### [REQUIREMENT]
Count the lines in the listing below that hold the string "Select". Reply with the number alone.
Segment Start: EXERCISE MATERIALS
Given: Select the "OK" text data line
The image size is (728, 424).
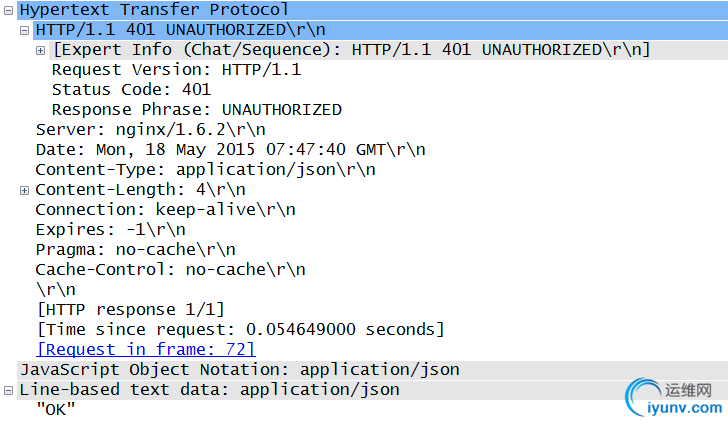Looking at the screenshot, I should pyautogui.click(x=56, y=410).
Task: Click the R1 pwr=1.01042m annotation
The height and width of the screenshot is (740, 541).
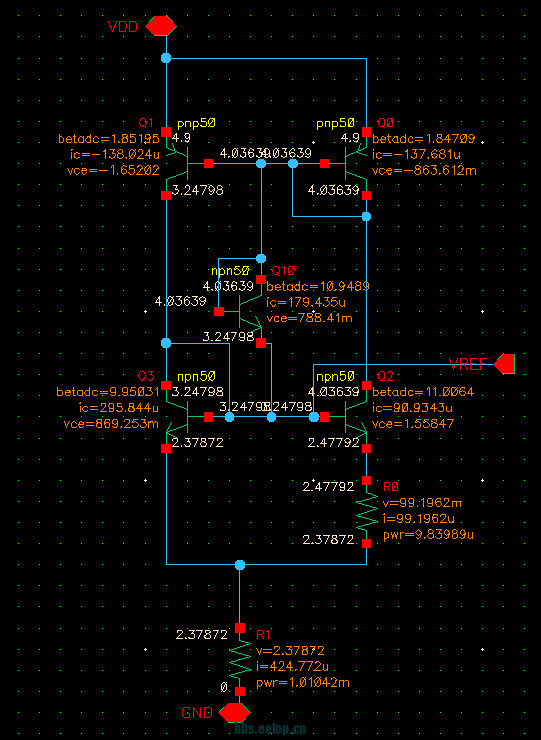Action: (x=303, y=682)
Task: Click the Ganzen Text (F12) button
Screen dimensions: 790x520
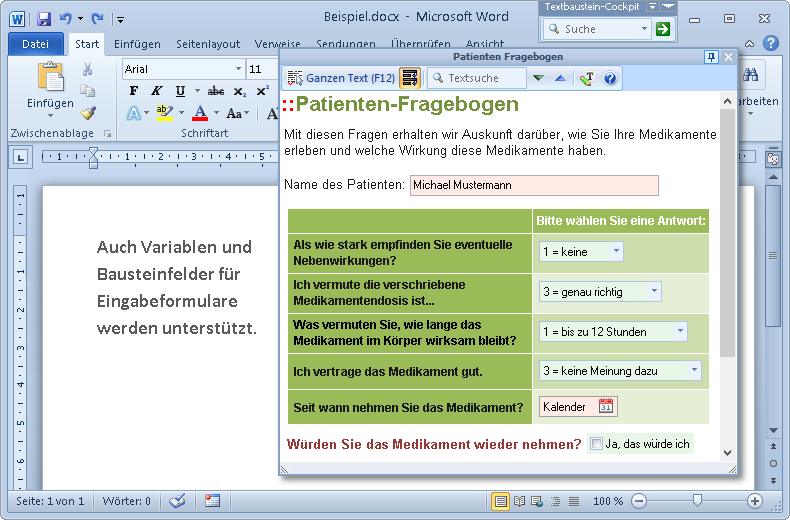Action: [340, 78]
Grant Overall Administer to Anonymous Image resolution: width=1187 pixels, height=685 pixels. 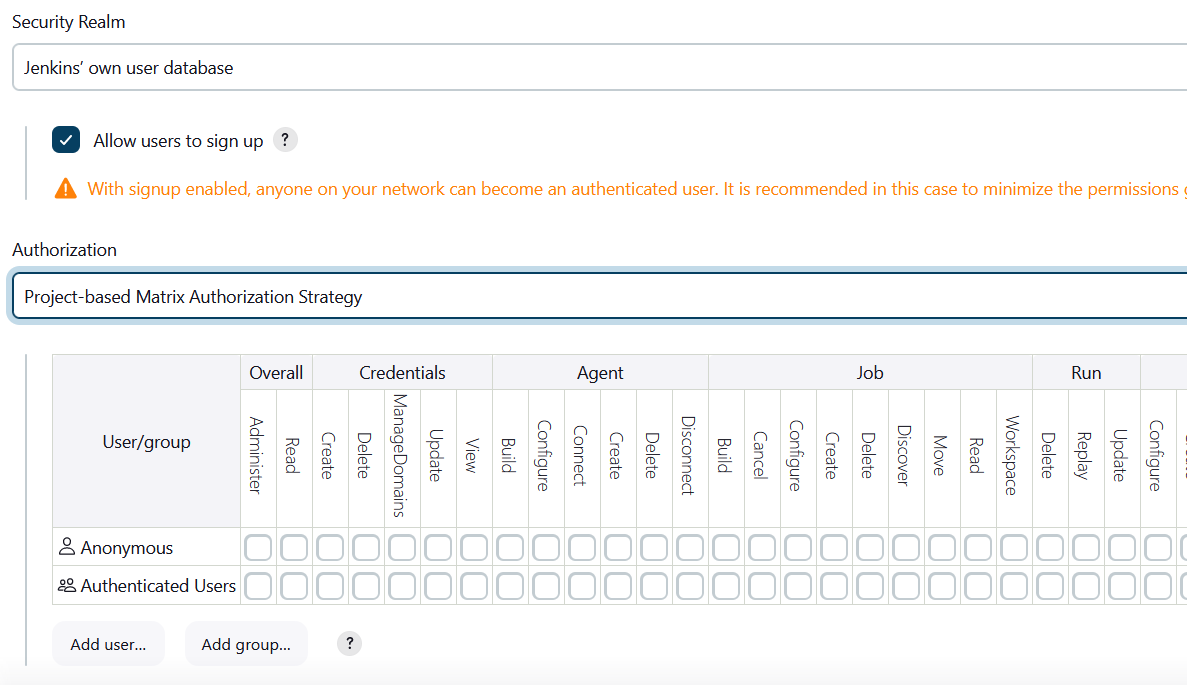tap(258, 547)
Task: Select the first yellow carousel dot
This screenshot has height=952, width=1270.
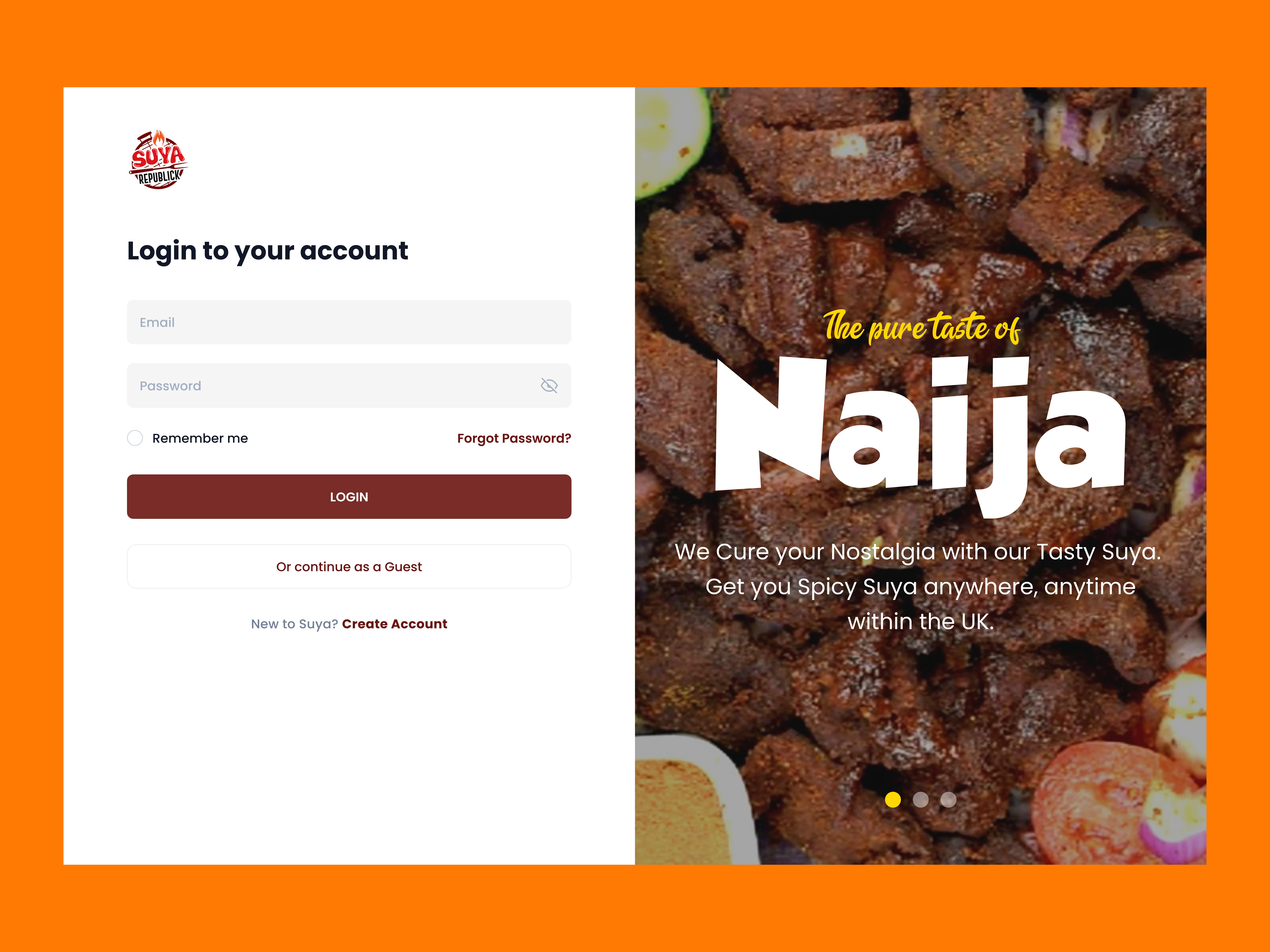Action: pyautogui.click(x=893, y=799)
Segment End: EXERCISE MATERIALS
Segment Start: EXERCISE MATERIALS
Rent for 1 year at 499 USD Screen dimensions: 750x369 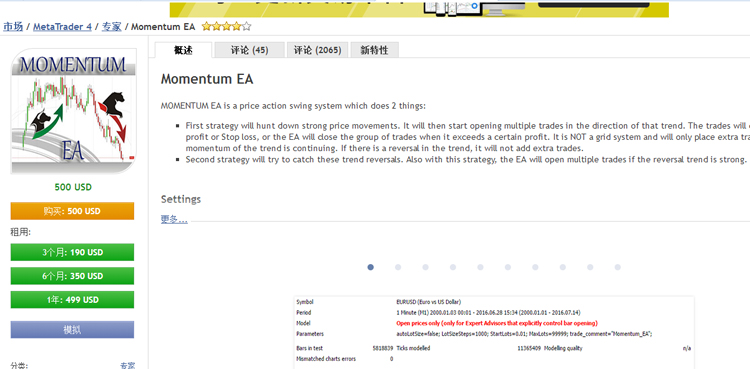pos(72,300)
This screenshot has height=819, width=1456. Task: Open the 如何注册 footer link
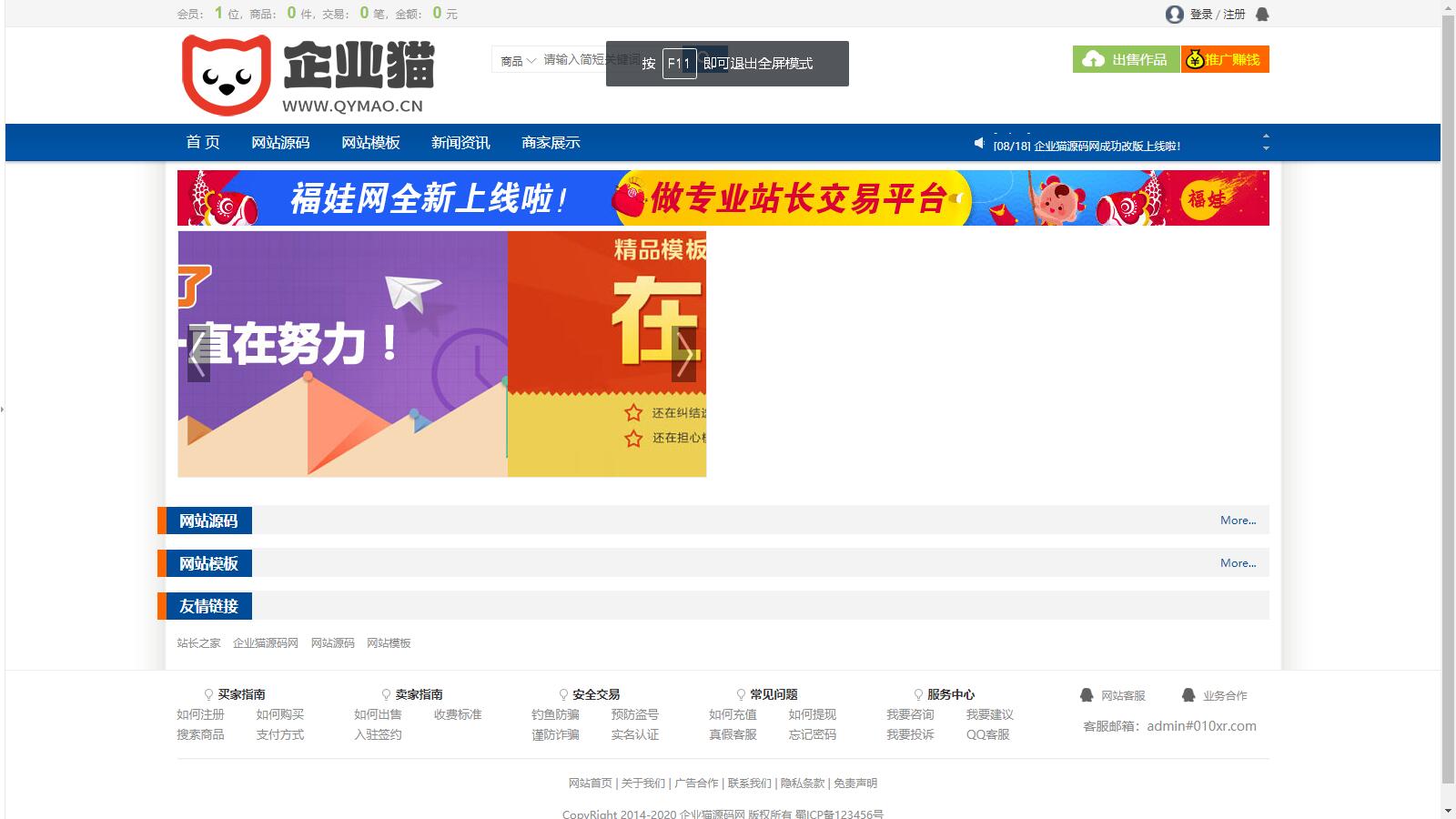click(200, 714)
Segment End: EXERCISE MATERIALS
### [WRITTEN ANSWER]
2